Because I write about neurosurgeons, this part of the stories is an easy chip shot for me (forgive the golf analogy). However, for a story, such as DEAD RINGER (which deals with the black market in cadaver bodies), I did a modest amount of research with Department of Homeland Security in what used to be call Customs. My stories in which scenes take place in Korea or Hong Kong, for example, have all be researched by actually being on-site taking notes and snap shots. (A trick I learned to use is to pull up digital images for where a scene takes place so I can get the descriptions right).


Books or eReaders? What’s your preference?


I love my Kindle. Easy to travel with and use. I keep it with me 90% of the time and have been known to read while waiting in supermarket line.

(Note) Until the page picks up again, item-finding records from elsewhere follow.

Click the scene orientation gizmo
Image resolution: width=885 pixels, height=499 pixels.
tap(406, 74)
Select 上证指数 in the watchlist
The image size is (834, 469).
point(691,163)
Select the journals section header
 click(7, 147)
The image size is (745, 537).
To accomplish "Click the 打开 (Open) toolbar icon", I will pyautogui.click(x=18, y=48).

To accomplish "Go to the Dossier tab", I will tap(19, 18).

Here at Book Sniffers Anonymous we like to end our reviews with a favorite quote or part from the book we’ve read. What was your favorite part to write or your favorite quote from Dead End Deal?


“To Richard Stillman, the future was obvious: by 2020. thanks to drugs like Lipitor, mortality from heart disease and stroke would be way down, making diseases like Alzheimer’s the leading cause of death.”
The reason I pick this one is because it emphasizes one of the real medical issues of the future that we’ll have to face; with in an aging population and with a decreasing health care dollar. Something to ponder.


 about the book

Dead End Deal
Genre: Medical Thriller

Barnes & Noble

World-renowned neurosurgeon Jon Ritter is on the verge of a medical breakthrough that will change the world. His groundbreaking surgical treatment, using transplanted non-human stem cells, is set to eradicate the scourge of Alzheimer’s disease and give hope to millions. But when the procedure is slated for testing, it all comes to an abrupt and terrifying halt. Ritter’s colleague is gunned down and Ritter himself is threatened by a radical anti-abortion group that not only claims responsibility, but promises more of the same.

Faced with a dangerous reality but determined to succeed, Ritter and his allies conduct clandestine clinical trials in Seoul, Korea. But there, Ritter and his allies are thrown into a horrifying nightmare scenario: The trial patients are murdered and Ritter is the number one suspect. Now, aided by his beautiful lab assistant, Yeonhee, Ritter flees the country, as he becomes the target of an international manhunt involving Interpol, the FBI, zealous fanatics and a coldly efficient assassin named Fiest.